Tuesday, October 9, 2018

THE BURNING LIBRARY - Edmund White

























The Burning Library brings together forty of the best of Edmund White's essays, articles and reviews from more than twenty years, and presents a fascinating portrait of the writer and his time.  Within a broad spectrum of interviews, profiles and essays, the collection focuses on the lietary and cultural figures whose work has influenced or intrigued White: Valdimir Nabokkov, tennessee Willaims, james Merrill, Michael Fucault, Pier Paolo Pasolini, Roland Barthes, Christopher Isherwood, Juan Goytisolo, Marguerite Yourcenar.  While their work is illuminated by White's pungent and sensitive criticism, the men and woman are brought to startling, vivid life by his gift for conveying quirks of personality and the oddities of place.

The book reviews are amazing, I've heard of very few of the authors but the reviews are of such a quality they are entertainment in themselves.

The essays especially the earlier ones about homosexuality have not aged well but they were written of a time and place .  What staggered me was that until 1973 homosexuality was considered a mental illness.

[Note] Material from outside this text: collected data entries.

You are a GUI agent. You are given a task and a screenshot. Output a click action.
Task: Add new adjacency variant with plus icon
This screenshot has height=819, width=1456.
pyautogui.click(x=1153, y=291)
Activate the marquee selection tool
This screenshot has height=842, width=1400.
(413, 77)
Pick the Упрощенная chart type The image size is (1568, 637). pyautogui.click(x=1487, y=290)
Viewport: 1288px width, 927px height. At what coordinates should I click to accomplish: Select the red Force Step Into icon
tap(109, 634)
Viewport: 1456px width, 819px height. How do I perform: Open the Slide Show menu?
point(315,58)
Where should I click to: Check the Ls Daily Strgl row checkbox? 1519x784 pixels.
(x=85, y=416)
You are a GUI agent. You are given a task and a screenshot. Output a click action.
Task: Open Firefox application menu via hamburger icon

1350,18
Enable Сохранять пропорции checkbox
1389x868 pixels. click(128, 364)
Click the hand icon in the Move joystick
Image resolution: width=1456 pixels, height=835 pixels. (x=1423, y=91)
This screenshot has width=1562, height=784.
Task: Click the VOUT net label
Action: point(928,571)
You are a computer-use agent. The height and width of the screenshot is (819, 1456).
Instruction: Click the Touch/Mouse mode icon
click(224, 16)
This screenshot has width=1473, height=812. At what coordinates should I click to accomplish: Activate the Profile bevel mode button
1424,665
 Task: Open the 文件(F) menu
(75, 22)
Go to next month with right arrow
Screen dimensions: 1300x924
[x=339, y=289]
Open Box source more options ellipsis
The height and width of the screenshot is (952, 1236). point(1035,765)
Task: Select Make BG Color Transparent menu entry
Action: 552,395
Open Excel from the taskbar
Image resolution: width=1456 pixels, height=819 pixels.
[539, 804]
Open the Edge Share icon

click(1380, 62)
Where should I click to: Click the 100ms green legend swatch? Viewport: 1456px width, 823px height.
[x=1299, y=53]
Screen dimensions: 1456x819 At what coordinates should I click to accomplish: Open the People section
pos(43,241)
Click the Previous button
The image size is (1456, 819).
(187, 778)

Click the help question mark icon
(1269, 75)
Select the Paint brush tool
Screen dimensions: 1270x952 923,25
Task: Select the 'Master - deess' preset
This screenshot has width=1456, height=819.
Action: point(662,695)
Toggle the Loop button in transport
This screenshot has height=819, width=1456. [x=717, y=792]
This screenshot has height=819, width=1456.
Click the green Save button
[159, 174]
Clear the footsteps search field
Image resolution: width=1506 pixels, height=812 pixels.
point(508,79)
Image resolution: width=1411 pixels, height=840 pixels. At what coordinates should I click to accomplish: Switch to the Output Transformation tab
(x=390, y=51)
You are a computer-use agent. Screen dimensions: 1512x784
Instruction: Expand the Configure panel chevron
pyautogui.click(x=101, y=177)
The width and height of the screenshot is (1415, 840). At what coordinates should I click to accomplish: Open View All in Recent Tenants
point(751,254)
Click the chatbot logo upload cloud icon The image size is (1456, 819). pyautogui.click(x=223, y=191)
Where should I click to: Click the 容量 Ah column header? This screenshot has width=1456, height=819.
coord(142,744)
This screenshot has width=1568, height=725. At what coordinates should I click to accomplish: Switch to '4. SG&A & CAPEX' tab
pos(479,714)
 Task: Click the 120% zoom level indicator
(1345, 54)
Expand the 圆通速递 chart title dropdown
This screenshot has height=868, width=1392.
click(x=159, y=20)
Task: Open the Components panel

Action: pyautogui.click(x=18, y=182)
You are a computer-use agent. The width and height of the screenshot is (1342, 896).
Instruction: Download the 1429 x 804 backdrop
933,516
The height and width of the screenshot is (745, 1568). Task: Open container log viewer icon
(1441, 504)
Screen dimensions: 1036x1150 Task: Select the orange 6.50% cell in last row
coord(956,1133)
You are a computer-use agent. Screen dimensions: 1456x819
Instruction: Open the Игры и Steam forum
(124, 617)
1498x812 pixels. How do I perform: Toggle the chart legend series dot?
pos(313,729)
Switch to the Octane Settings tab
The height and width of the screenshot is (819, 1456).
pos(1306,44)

In 1973, the American Psychiatric Association (APA) asked all members attending its convention to vote on whether they believed homosexuality to be a mental disorder. 5,854 psychiatrists voted to remove homosexuality from the DSM, and 3,810 to retain it.

https://www.psychologytoday.com/us/blog/hide-and-seek/201509/when-homosexuality-stopped-being-mental-disorder

So White grew up in an era when his sexuality was considered treatable and with enough visits to the shrink you would be cured.

All in all a very good collection of essays, essays that can be re-read again and again.